The idea of home
This past week I attempted to move my entire life, around the corner, up six floors, into my (and my boyfriends) very own apartment. Josh has a van, so we thought, let's save some dough and just do it ourselves. Bold move. I've come to realise, it's worth throwing money at the situation, and hiring two men and a truck, to move your life packed away in boxes.
After what felt like a long, painful process, we're officially in. Boxes have began to be unpacked, furniture arranged, knick-knacks displayed – it's starting to feel like home. H O M E.
I haven't had a 'home' since, well, I moved out of the house I lived in for 20-odd years of my life. Growing up, my family never moved house, we just built on the one we had. We had three renovated kitchens, one upscaled second-story, one unexpected brother (yes mum – we're aware), four bedroom relocations, and one bungalow serving as an extra bedroom build. The idea of 'home' for me, was one space. I never had to create a home, because home, was always there.
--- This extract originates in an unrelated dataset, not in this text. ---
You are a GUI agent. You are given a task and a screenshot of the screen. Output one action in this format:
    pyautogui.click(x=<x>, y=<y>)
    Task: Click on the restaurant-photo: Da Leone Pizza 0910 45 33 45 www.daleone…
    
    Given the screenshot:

The day I moved out of my family home, it was raining. My mum and her brother helped me lug what little I owned 40 minutes on the other side of Melbourne to my new 'home'. A beautiful huge art-deco house shared between myself and two other girls I didn't know well at the time. My mum and uncle helped unpack the trailer and make my bed. Once they left, I sunk into my brand new mattress, and sobbed. I cried for everything I was leaving behind, and the new chapter in the book we call life.
Since that moment, I haven't really felt at 'home'. To make matters more confusing, I've moved every single year since, into a new space, with new people. So as you can imagine, creating a 'home' for myself, has been difficult.
Nowadays, when I do go back to my family home, it no longer feels like 'home'. A lot has changed since I left, and now, it just feels like another space.
All this, has made me long for that feeling again. The feeling of coming home after time away, to comfort, familiarity, and ease. I cannot wait to create that with Josh – someone to share all of this and more with. Home sweet home.
Tell me, what does 'home' mean to you? Do you struggle with the notion?